Go archive/zip: Take offsets relative to the start of the file.

Info-ZIP unzip seems to use the Python algorithm initially (assume adjacent Central Directory and EOCD), and warn about how many bytes it is ignoring. But if it doesn't find a Central Directory Header signature there, it falls back to absolute offsets.

Appendix: how the malicious add-on is constructed

The attached source code bundle has tools to show how the proof of concept xpi is parsed by yauzl, Python, and Go.

$ npm install yauzl
$ node ziplist-yauzl.js ambiguous_addon.xpi
446	manifest.json
58	background.js
227	bad.html
$ python3 ziplist-python ambiguous_addon.xpi
328	manifest.json
59	background.js
160	good.html
$ go run ziplist-go.go ambiguous_addon.xpi
446	manifest.json
58	background.js
227	bad.html
415	bad.js
99	badwords.js
131	coinhive.js
66	snoop.js
0	META-INF/manifest.mf
...65531 more copies of META-INF/manifest.mf...

The zip contains three separate Central Directories:

One for nsZipArchive, located at the beginning of the file, using the optimized jar layout that is peculiar to nsZipArchive.
One for Python, located just before the EOCD at the end of the file, where Python will always look for it no matter what offset is given in the EOCD.
One for yauzl and Go, located at the absolute offset given by the EOCD. This could be considered two overlapping Central Directories, because yauzl reads 3 entries from it and Go reads 65536+3 entries from it.

In order to make the number of Central Directory entries come out right modulo 65536, we have to pad the Go Central Directory with dummy Central Directory Headers.

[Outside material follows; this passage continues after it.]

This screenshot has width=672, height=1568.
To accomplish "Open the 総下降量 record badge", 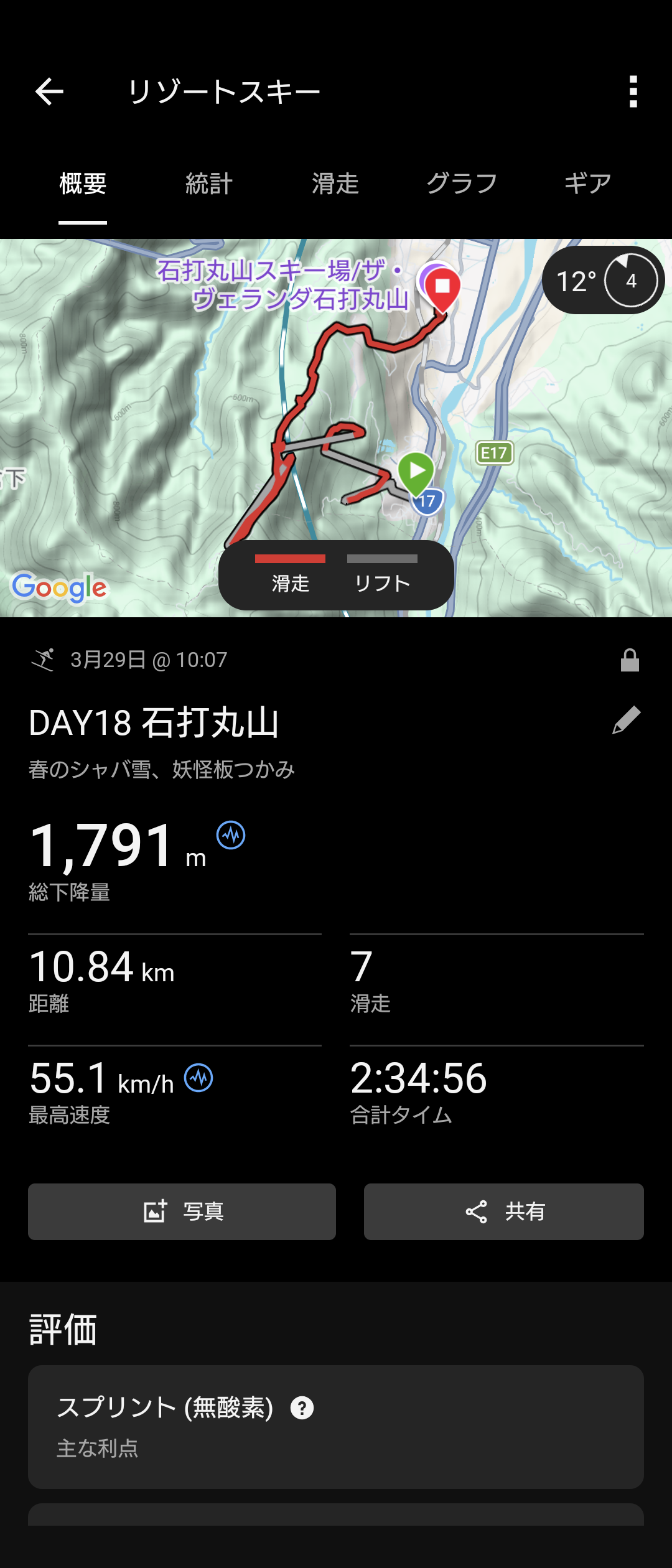I will click(x=231, y=835).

There are many padding Central Directory Headers, but to save space, they all point to a single Local File Header. We use the filename "META-INF/manifest.mf" for the padding files, because files with that name are stripped from the input before signing. If we used a different name, autograph would not strip the padding files and would switch to ZIP64 format in order to properly represent all 65536+ files, thereby producing a ZIP64 file that nsZipArchive cannot parse.

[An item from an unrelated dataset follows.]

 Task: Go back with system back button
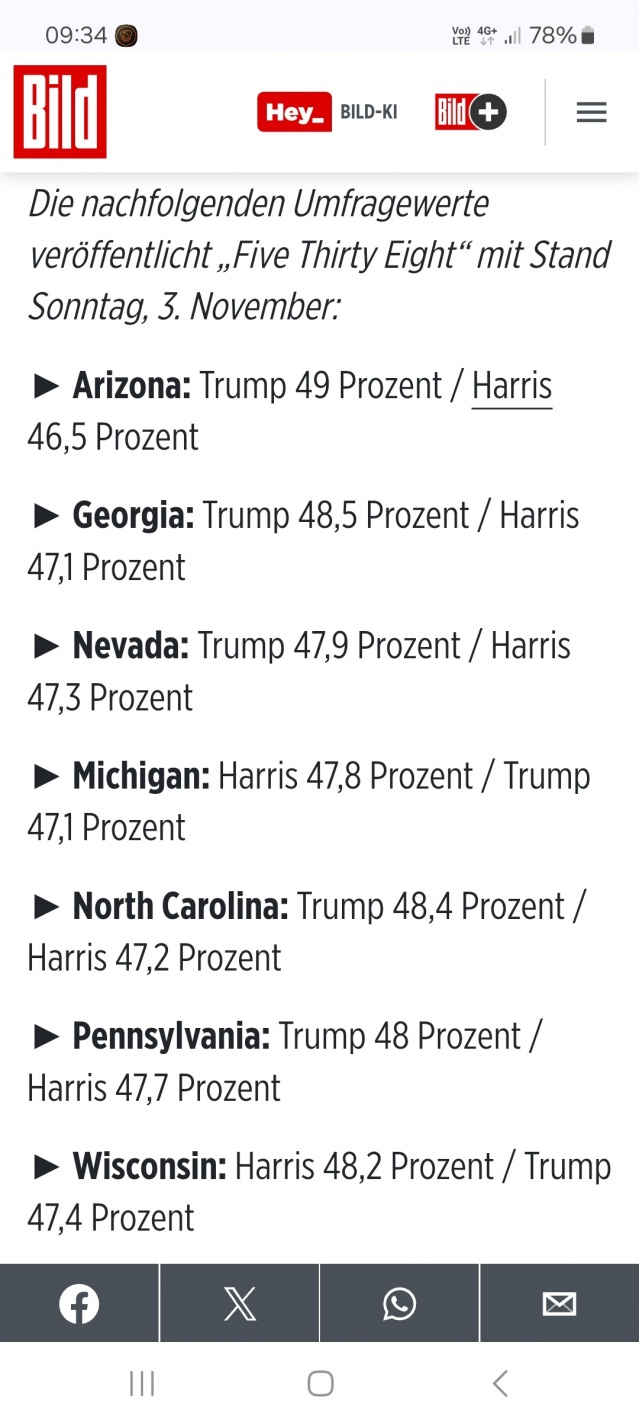[x=500, y=1383]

The nsZipArchive and Python Central Directories could potentially point to different sets of files, but we don't need to make use of that degree of flexibility.

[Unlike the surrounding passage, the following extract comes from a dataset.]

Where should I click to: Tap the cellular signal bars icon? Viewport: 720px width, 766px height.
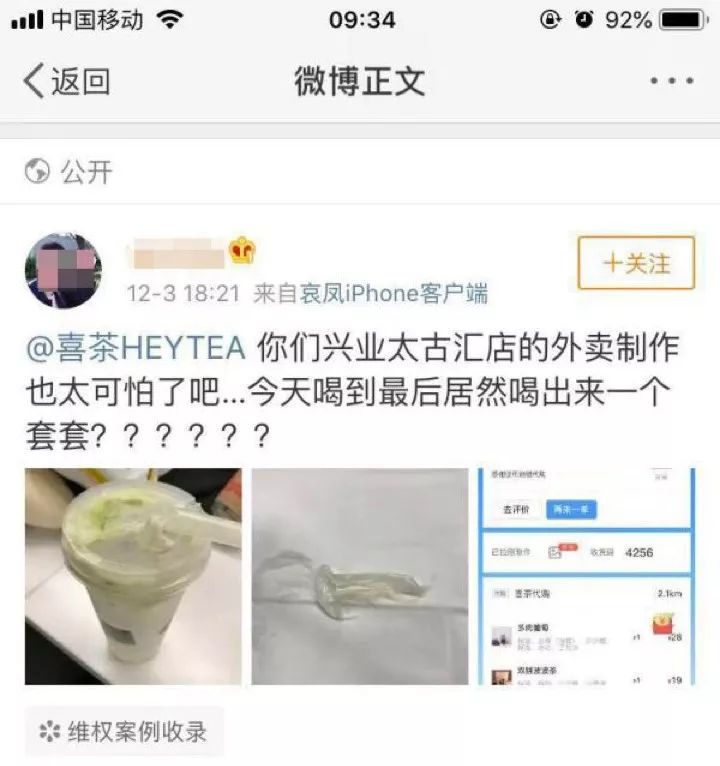coord(27,18)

The nsZipArchive optimized jar layout doesn't even look at the EOCD. The EOCD contains a single static value for the Central Directory offset, but it is interpreted differently by Python and yauzl/Go (see "Base file offset" above).

The "semi-malicious files" are not seen by human review and only have to avoid raising linter errors. The "fully benign files" are exposed to human review. The "fully malicious files" are only seen by the end user.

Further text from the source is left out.